**Short task**
Reproduce every line from the one containing "Task: Share the Interest over time chart" through the final line of the records, both included, adding -109 to each coordinate in the answers. Omit the pictures from your output.

>> START Data for this exercise

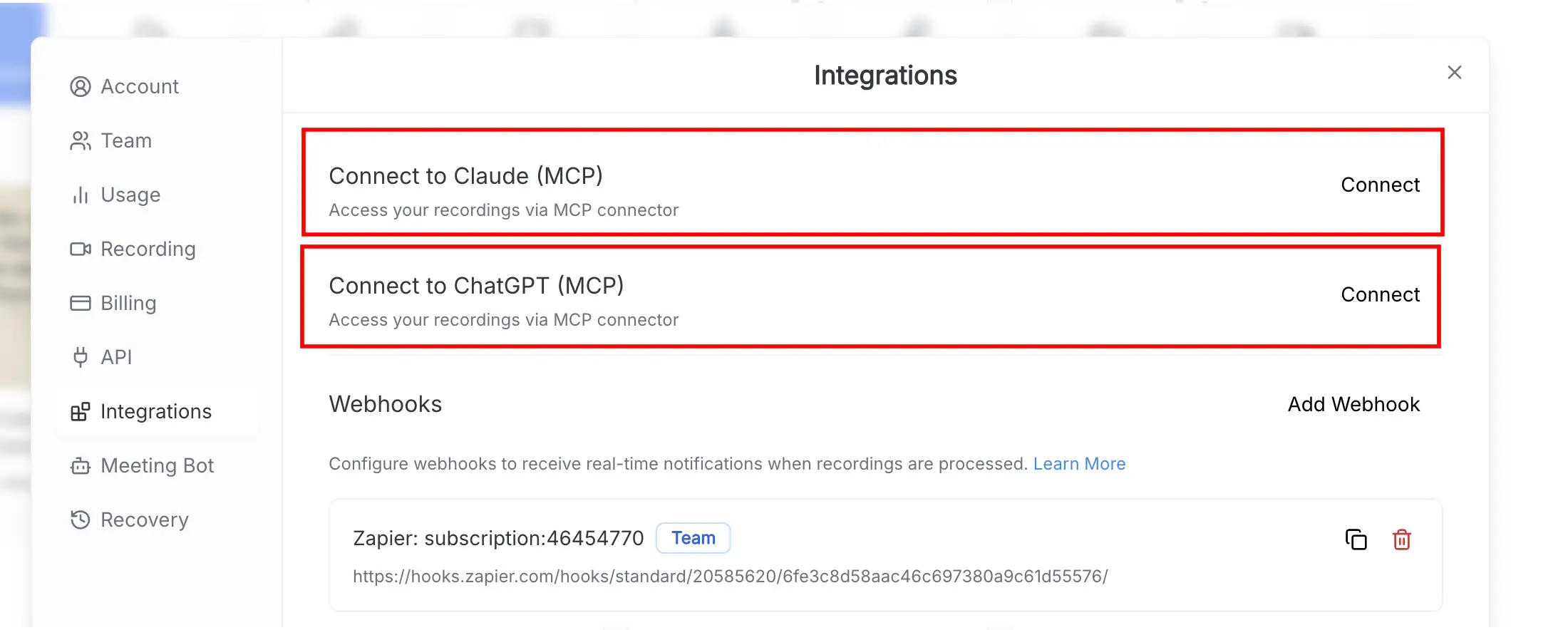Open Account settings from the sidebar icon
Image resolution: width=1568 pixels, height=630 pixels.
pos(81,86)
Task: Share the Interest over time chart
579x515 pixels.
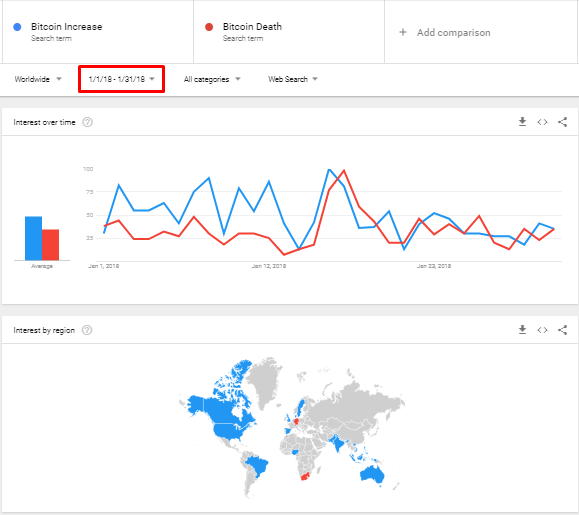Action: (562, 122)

>> END Data for this exercise

**Solved problem**
Task: Share the Interest over time chart
579x515 pixels.
Action: (453, 13)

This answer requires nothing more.